### MATERIAL FOR THIS TASK:

+ + +

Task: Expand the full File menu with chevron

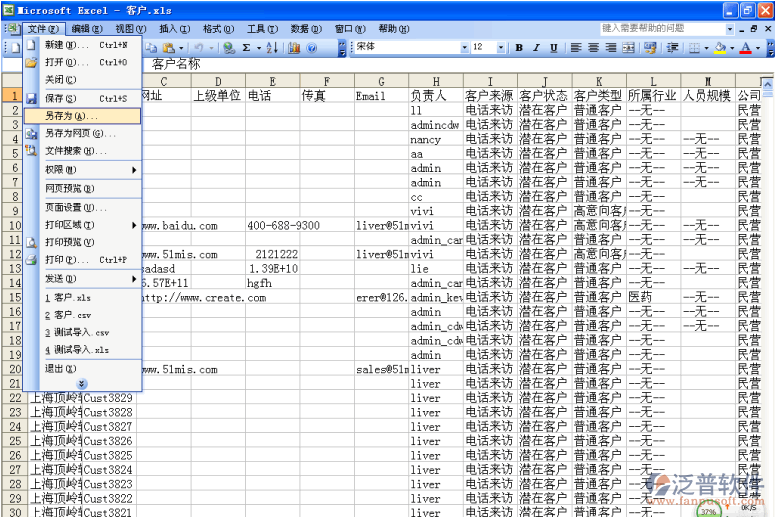Action: coord(81,384)
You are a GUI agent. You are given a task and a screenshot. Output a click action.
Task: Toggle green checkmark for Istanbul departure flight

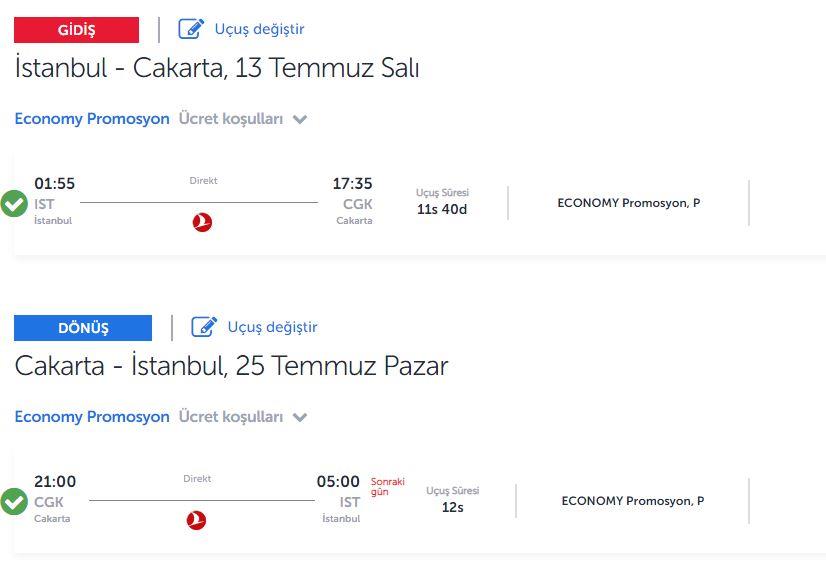(x=14, y=203)
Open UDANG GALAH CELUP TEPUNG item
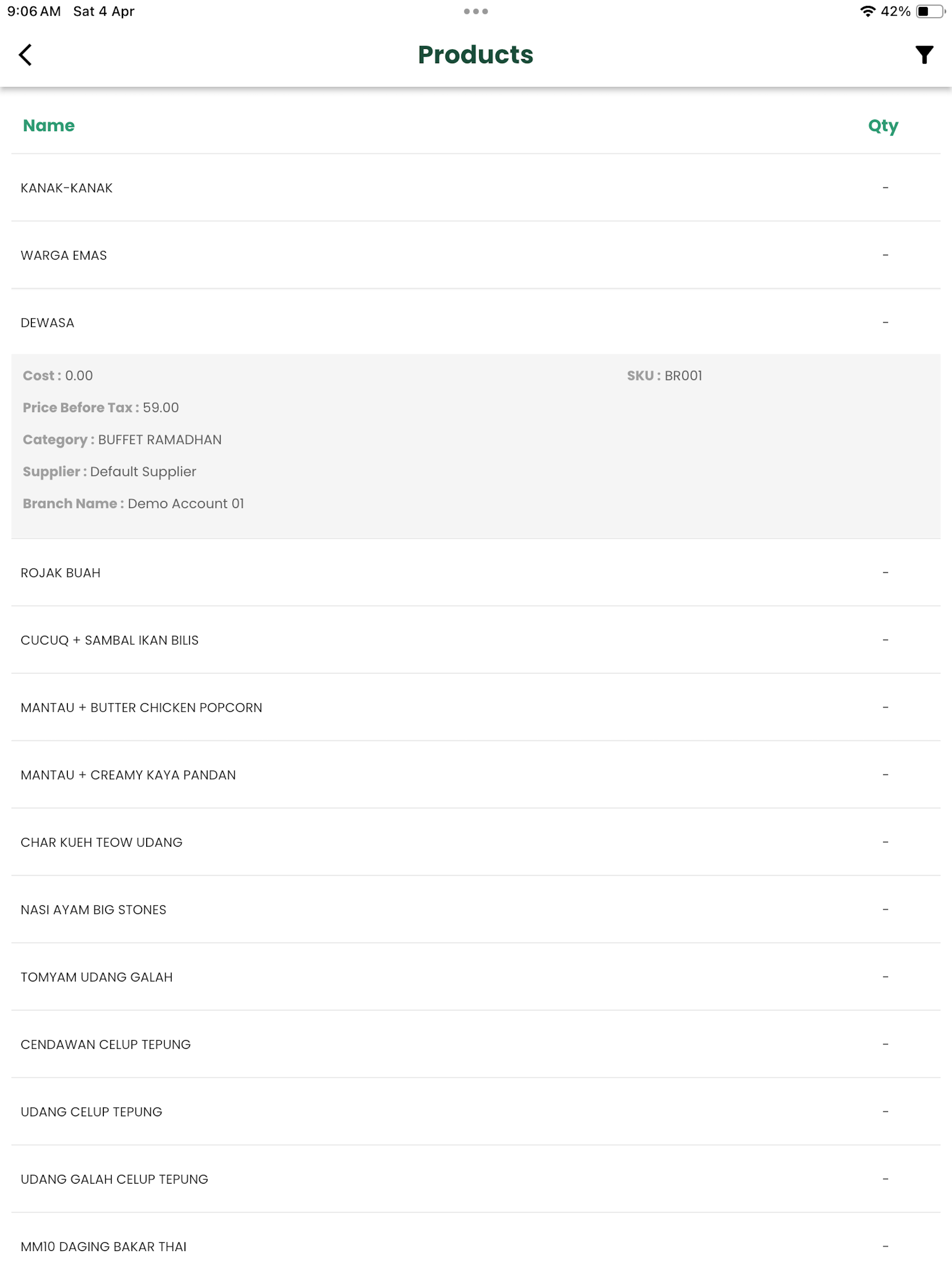 point(476,1179)
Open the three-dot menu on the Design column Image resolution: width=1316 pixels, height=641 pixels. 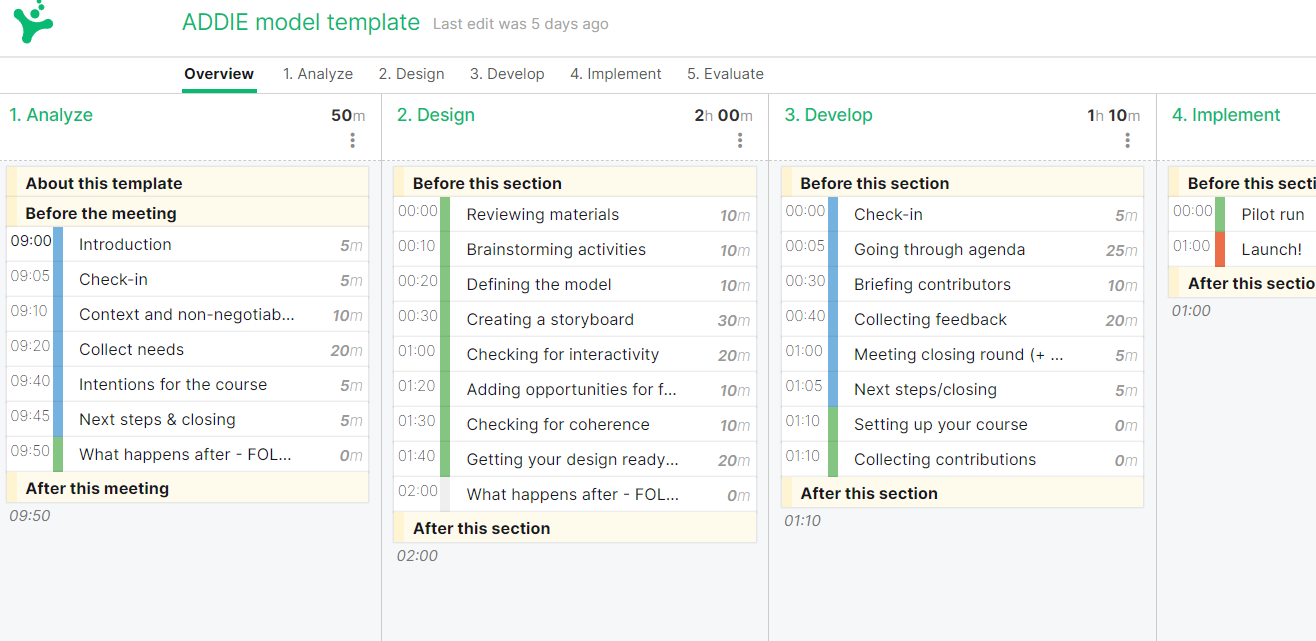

+ + +

### YOUR ASSIGNMENT:
Give back the entries above exactly as they stand. Leave the images out.

### SOLUTION FOR THIS PROBLEM:
Task: Expand the full File menu with chevron

Action: coord(81,384)
You are a GUI agent. You are given a task and a screenshot. Output a click action.
Task: Toggle green checkmark for Istanbul departure flight

(x=14, y=203)
Open UDANG GALAH CELUP TEPUNG item
 point(476,1179)
Open the three-dot menu on the Design column Image resolution: width=1316 pixels, height=641 pixels. 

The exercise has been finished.